Einige von uns sind in den letzten Tagen gefragt worden, ob sie für oder gegen diese Pläne seien. Dazu
beziehen wir gern gemeinsam Position:
Die Frage nach dem “Für oder Gegen” stellt sich für uns nicht. Nach dem sächsischen
Flüchtlingsaufnahmegesetz (SächsFlüAG) ist die Gemeinde Ottendorf-Okrilla dazu verpflichtet, bei der
Schaffung von Unterbringungsmöglichkeiten für Asylbewerber mitzuwirken.

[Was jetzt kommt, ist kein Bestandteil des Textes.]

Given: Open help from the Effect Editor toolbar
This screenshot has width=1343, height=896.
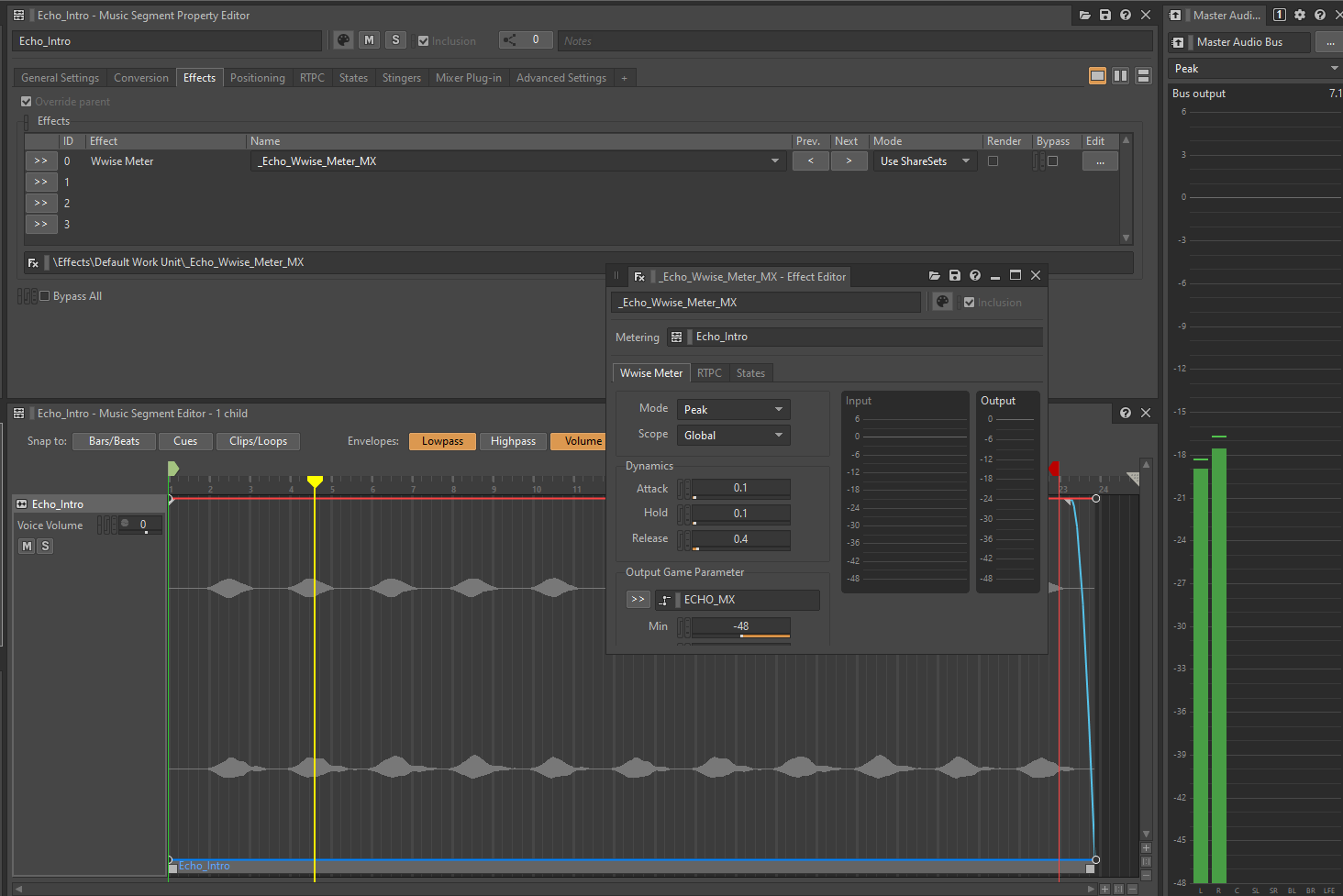Looking at the screenshot, I should (974, 275).
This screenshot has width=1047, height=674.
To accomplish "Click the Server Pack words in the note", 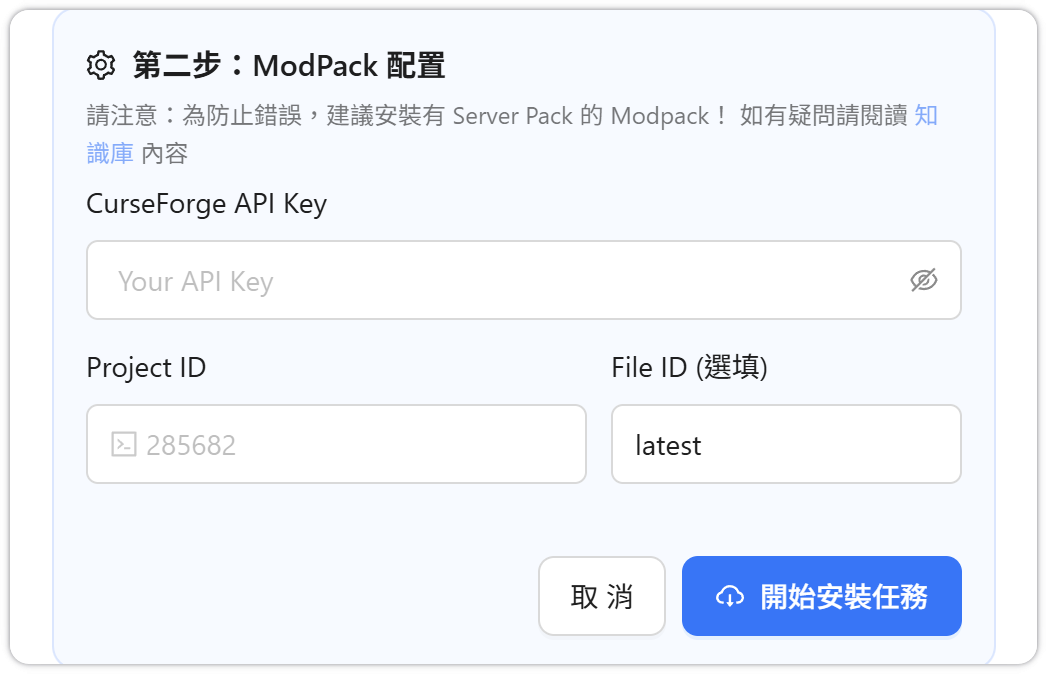I will (x=512, y=115).
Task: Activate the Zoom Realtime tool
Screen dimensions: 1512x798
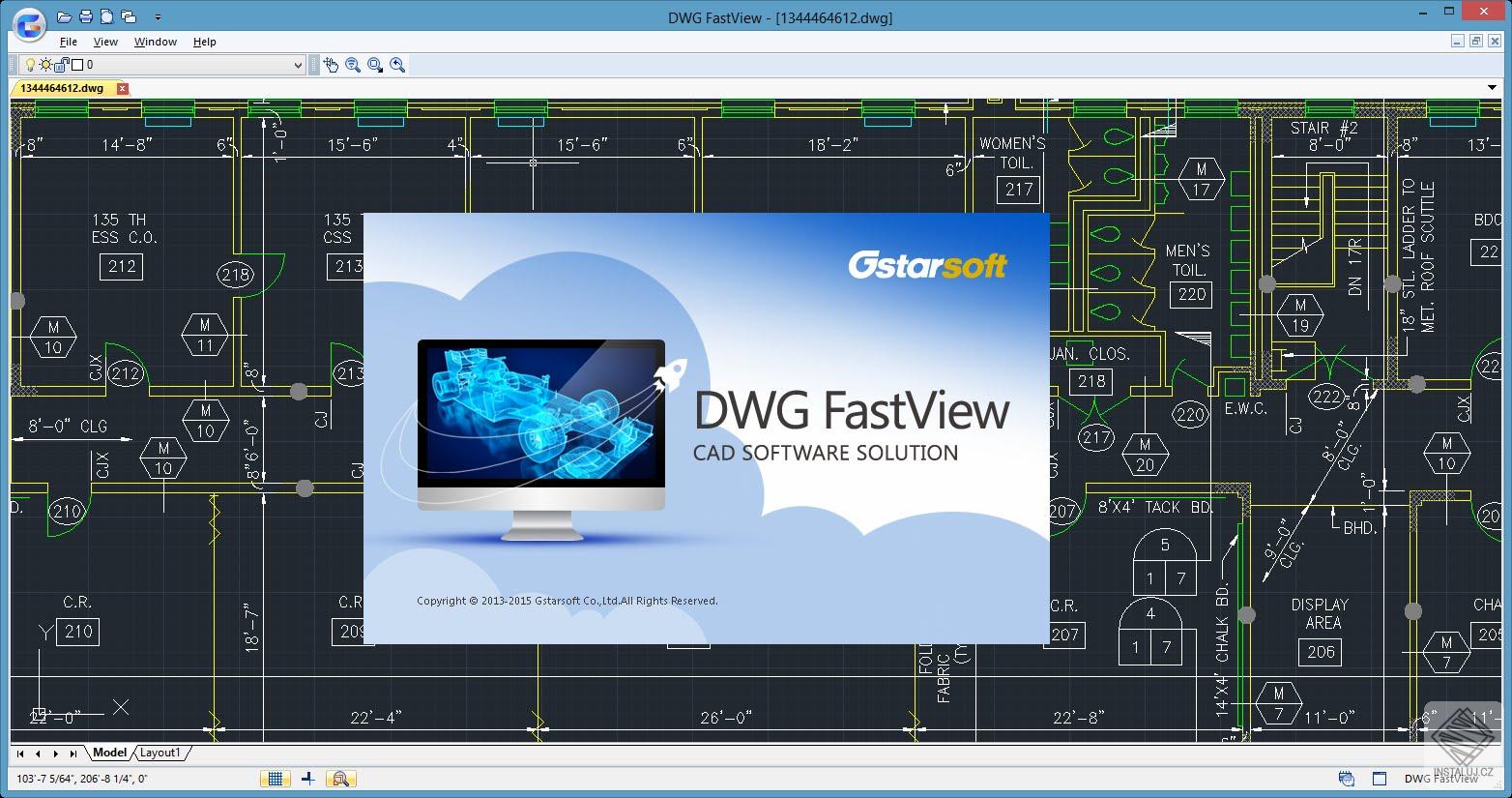Action: pos(354,65)
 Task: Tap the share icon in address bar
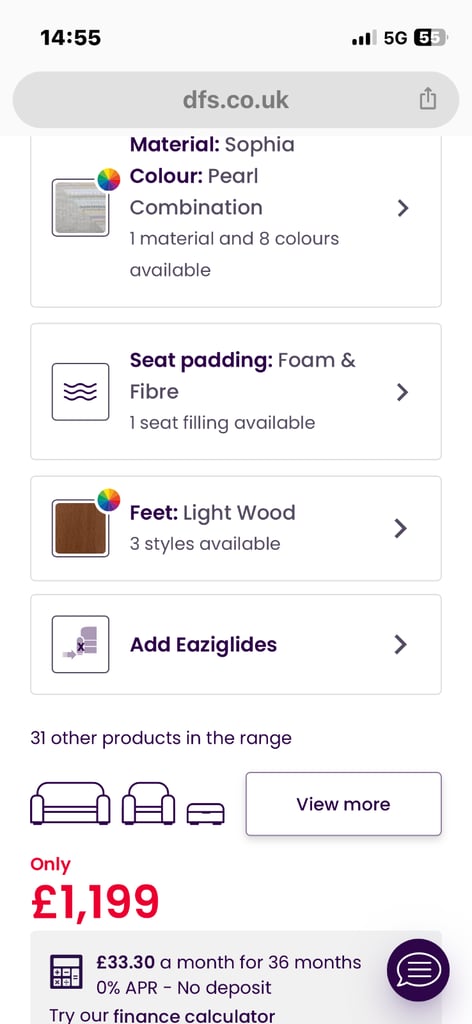coord(428,99)
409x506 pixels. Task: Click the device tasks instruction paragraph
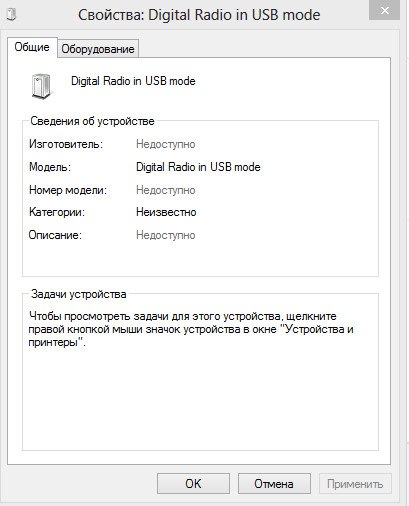191,329
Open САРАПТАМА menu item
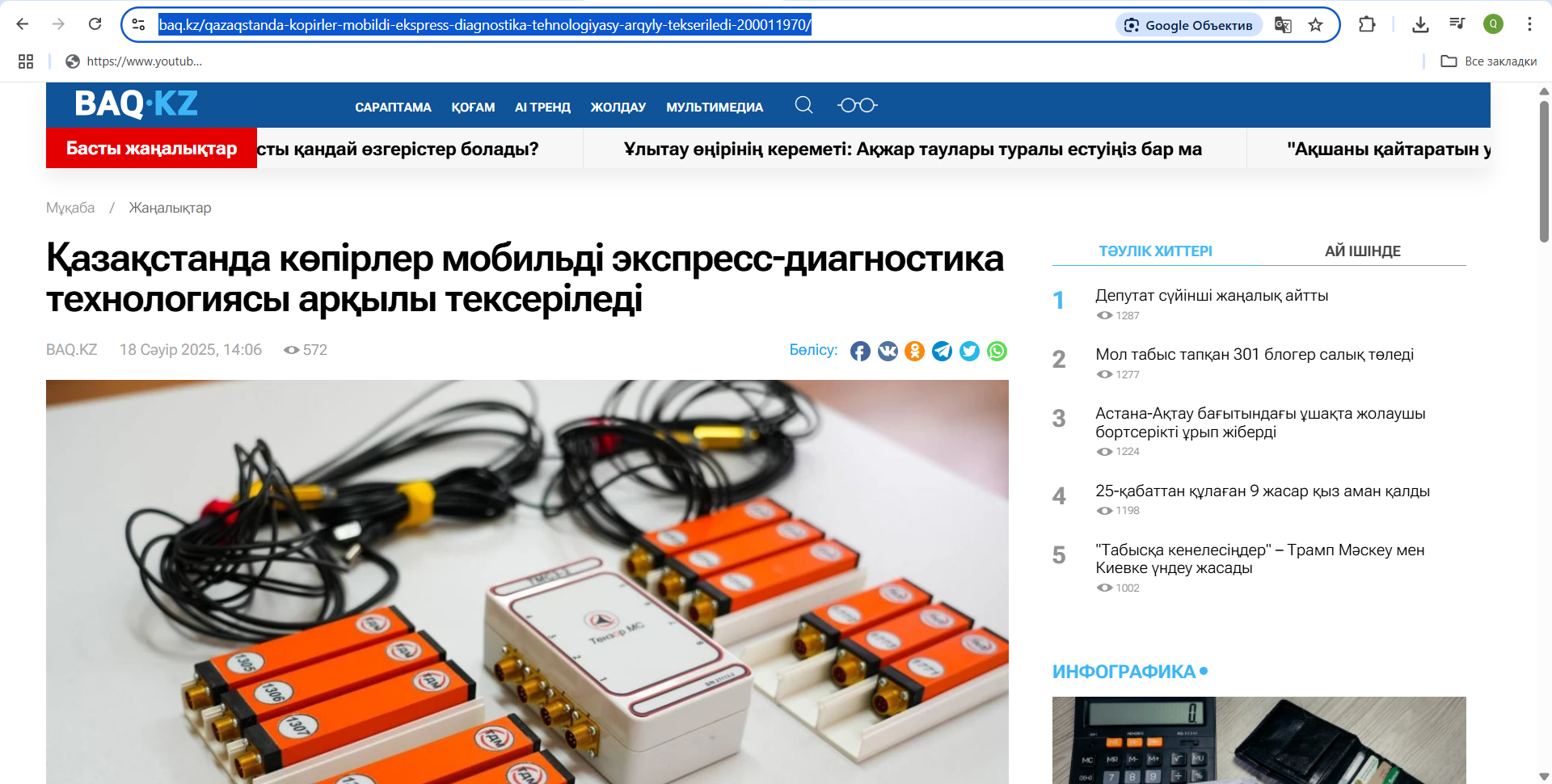The height and width of the screenshot is (784, 1552). [393, 107]
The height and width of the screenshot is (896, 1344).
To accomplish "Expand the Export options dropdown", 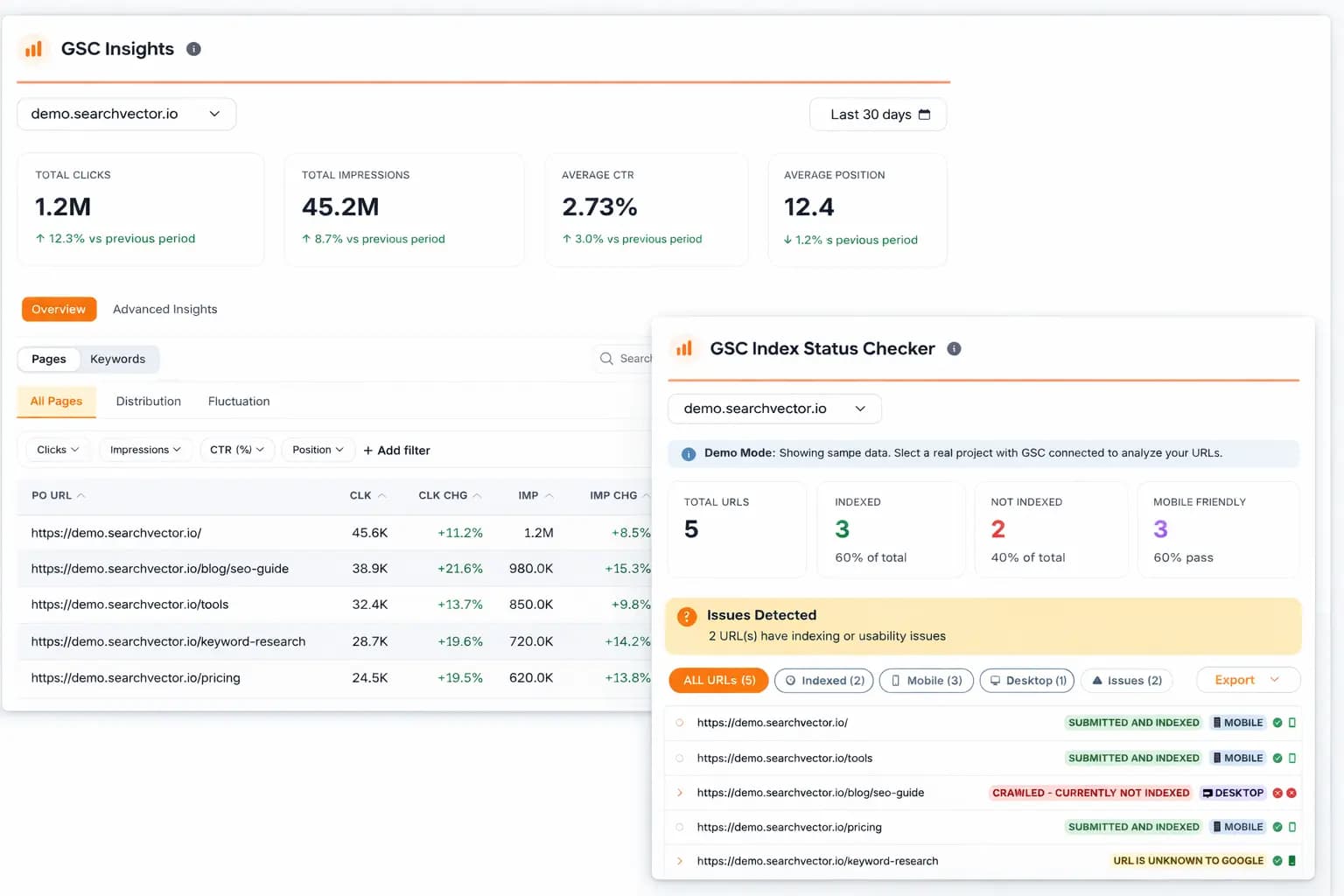I will [x=1248, y=680].
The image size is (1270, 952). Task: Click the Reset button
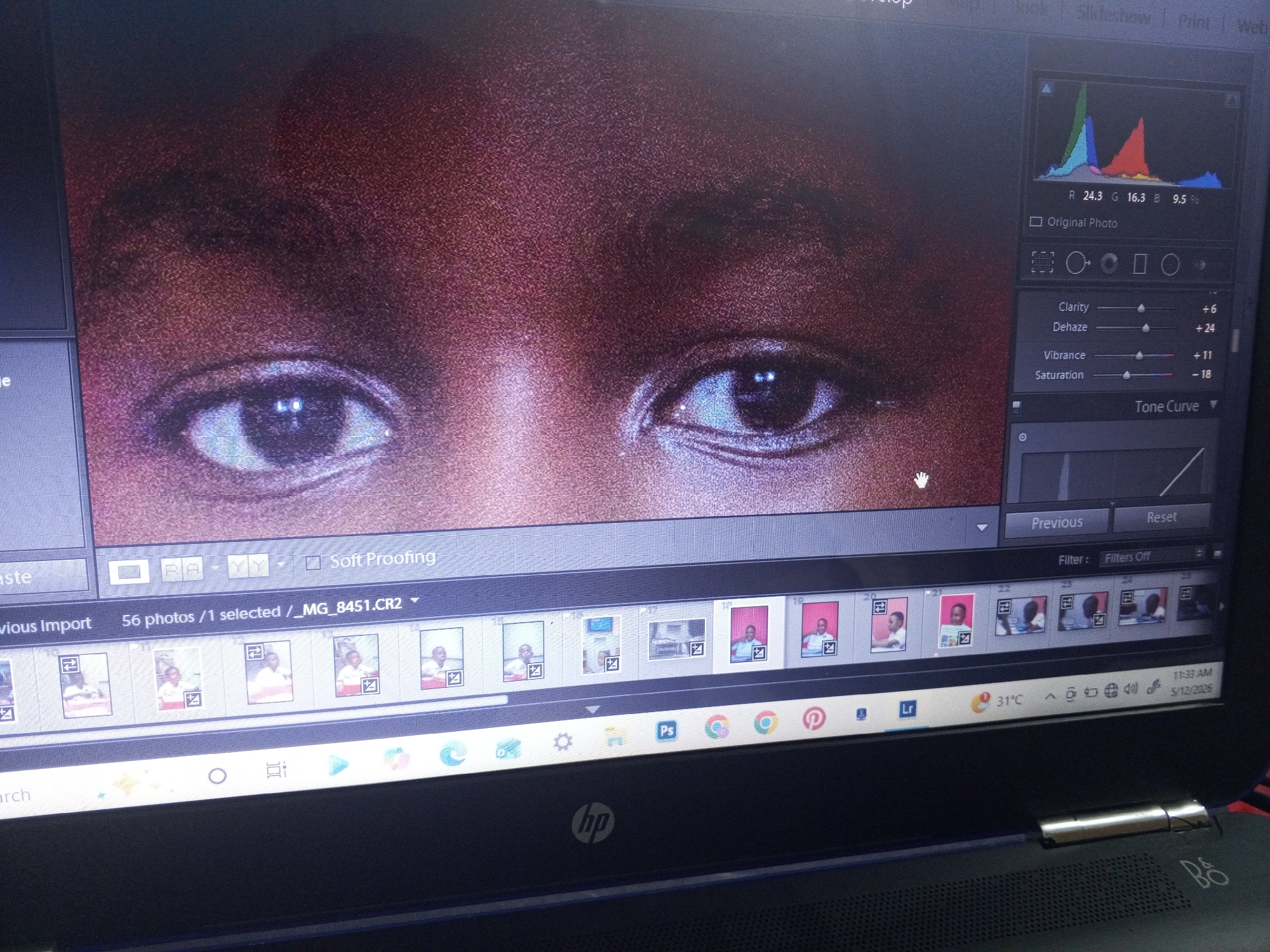point(1161,517)

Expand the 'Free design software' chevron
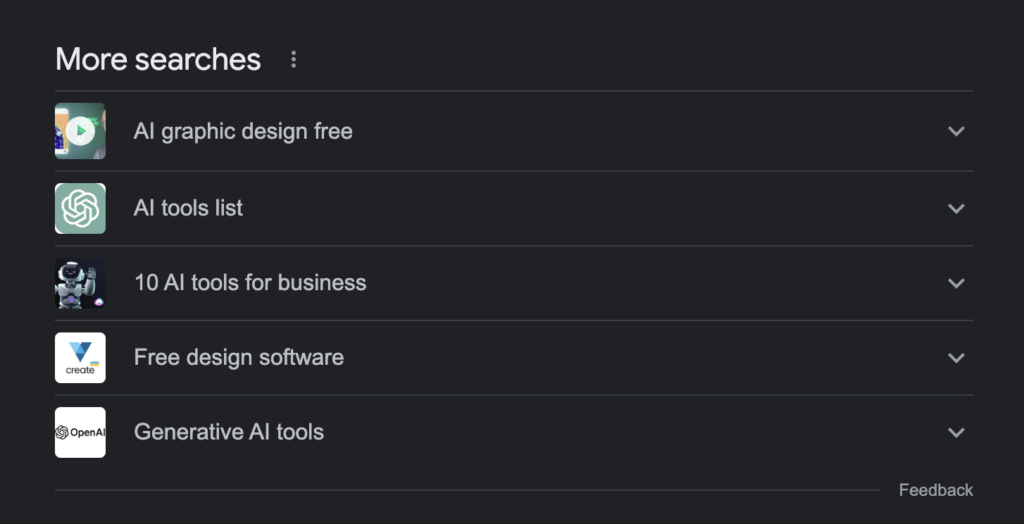(956, 357)
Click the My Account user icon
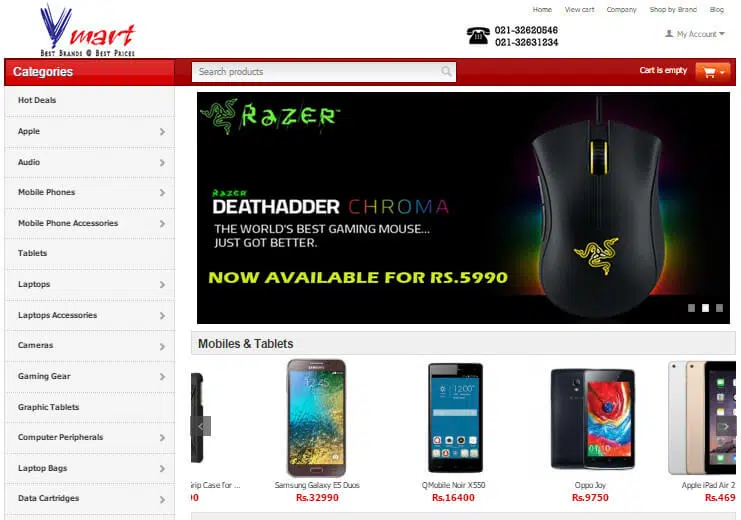 coord(669,34)
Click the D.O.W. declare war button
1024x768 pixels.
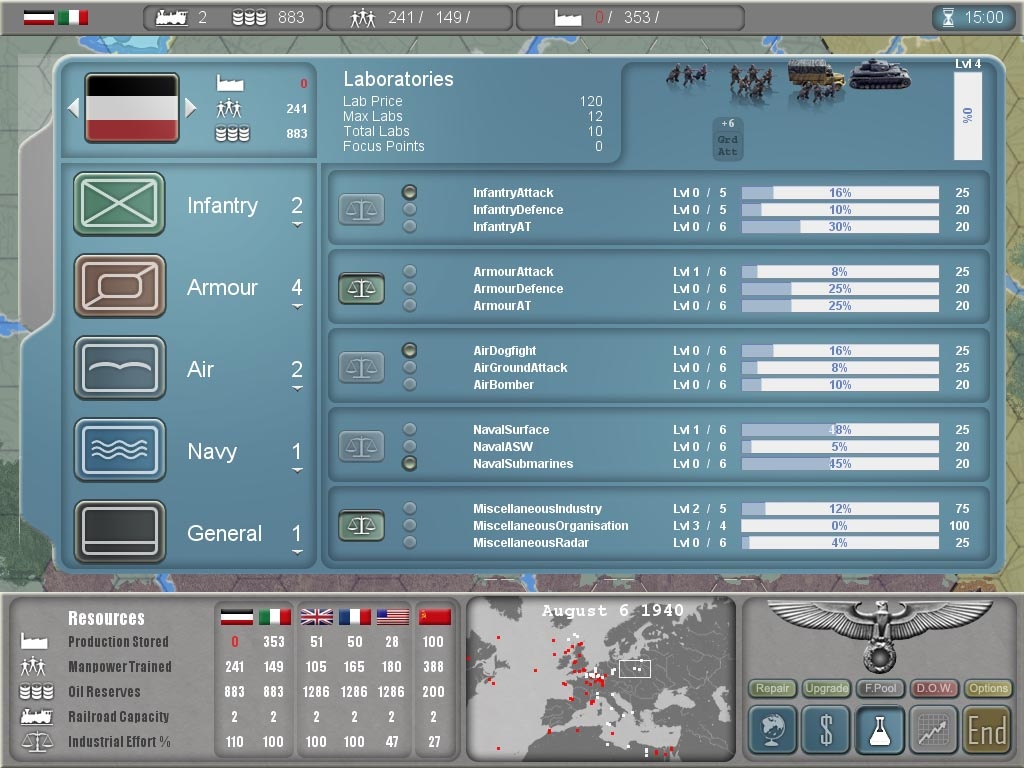pyautogui.click(x=934, y=689)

Neben den dort gesetzlich
verankerten Regelungen sehen wir für uns auch eine moralische und humanistische Verpflichtung den
Menschen gegenüber, die ihre Heimat verlassen müssen. Die Zahl derer ist - das ist hinreichend bekannt
- in den letzten Wochen und Monaten dramatisch gestiegen - und somit stellt sich die Frage nach dem
“Wohin” in vielen europäischen Ländern, in Deutschland, in Sachsen und auch im Landkreis Bautzen.
Wir sind also nicht gegen die Pläne, dass hier Asylsuchende ein Heim haben sollen. Das heißt jedoch nicht
- und das betonen wir, dass wir alles hinnehmen werden, was nun auf uns zukommt. Im Gegenteil! Wir
wollen das “wie” intensiv mitgestalten, wollen Notwendigkeiten aufzeigen und dafür Sorge tragen, dass
in unserer Gemeinde ein partnerschaftliches Miteinander von Bürgerinnen und Bürgern und
Asylbewerbern entsteht.
Es muss jetzt darum gehen, Fragen zu beantworten, Probleme zu lösen und Befürchtungen und Ängste
ernst zu nehmen. Dies kann nur gelingen, wenn wir Ottendorfer aus allen Ortsteilen das gemeinsam
angehen: nicht die Anwohner in Objektnähe alleine und nicht der Gemeinderat und der Bürgermeister
alleine. Wir erwarten vom Landkreis Bautzen ein tragfähiges Konzept und klare, ehrliche Antworten auf
die Fragen der Bürgerinnen und Bürger unserer Gemeinde.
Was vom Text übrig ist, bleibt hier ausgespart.